After observing the Valley Cove nesting site on Saturday, he said there appeared to be a least three chicks about 2-weeks-old. Chicks usually start flying in late June.

Typically, hiking trails in the area of the three nesting sites are closed from mid-March until late July to keep the falcons from being disturbed during the nesting and fledging period. A small section of the Orange & Black path also has been closed this spring because falcons were seen engaging in “courtship and pre-nesting behavior.”

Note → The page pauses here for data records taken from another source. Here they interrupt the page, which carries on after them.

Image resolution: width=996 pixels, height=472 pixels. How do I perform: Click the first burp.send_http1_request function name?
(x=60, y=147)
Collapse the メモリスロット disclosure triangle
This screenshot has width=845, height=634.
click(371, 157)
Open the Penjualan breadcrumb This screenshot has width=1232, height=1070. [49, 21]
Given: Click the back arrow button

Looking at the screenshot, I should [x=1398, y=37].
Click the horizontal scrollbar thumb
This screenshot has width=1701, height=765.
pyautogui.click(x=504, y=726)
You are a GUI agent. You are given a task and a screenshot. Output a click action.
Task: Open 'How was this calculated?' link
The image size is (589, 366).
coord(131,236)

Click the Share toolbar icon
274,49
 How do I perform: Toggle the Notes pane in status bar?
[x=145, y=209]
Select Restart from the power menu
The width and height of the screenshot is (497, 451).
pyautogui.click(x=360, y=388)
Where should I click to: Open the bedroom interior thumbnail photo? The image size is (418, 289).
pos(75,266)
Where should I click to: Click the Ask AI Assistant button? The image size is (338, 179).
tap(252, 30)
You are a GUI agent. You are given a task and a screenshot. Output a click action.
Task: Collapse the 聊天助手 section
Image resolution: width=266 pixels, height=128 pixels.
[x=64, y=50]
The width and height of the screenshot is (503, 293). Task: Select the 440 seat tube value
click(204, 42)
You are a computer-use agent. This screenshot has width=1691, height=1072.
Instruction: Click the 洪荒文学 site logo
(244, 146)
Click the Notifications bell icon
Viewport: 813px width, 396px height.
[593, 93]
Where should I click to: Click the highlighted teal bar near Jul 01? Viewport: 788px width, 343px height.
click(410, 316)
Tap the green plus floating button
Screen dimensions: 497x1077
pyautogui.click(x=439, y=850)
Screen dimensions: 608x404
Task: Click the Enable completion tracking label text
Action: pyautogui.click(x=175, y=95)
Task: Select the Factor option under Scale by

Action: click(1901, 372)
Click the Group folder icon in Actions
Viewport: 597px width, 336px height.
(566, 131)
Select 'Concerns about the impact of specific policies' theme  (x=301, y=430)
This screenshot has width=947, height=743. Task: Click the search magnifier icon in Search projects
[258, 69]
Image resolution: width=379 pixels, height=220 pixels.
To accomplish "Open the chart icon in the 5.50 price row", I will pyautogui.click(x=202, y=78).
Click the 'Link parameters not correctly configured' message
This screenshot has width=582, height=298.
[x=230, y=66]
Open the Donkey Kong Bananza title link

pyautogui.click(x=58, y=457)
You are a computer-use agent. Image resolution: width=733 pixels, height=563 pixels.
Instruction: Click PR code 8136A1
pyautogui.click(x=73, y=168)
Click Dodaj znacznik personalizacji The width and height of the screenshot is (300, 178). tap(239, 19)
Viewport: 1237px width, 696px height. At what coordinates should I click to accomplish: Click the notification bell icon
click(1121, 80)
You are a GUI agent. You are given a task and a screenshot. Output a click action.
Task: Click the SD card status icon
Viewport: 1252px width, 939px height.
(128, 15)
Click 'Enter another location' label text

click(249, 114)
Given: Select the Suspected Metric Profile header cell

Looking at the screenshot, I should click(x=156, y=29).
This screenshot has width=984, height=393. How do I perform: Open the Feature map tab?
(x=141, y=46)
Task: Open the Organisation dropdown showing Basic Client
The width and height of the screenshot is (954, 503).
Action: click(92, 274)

Park officials said they aren’t sure when any of the trails will reopen this year. A relatively new footbridge along a cliff face on the Precipice Trail was badly damaged over the winter, possibly by a falling boulder. So, that trail can’t be opened until a new bridge is built.

The Valley Cove Trail has been closed for two years for major repairs, and it is likely to remain closed even after the falcon chicks there have fledged.

Mickey Shortt Jr., Acadia’s ornithology ranger, said the park’s effort to reintroduce peregrine falcons has been very successful since the first pair produced chicks in 1991. A total of 140 chicks have fledged in the park since then, including five last year and 11 in 2016.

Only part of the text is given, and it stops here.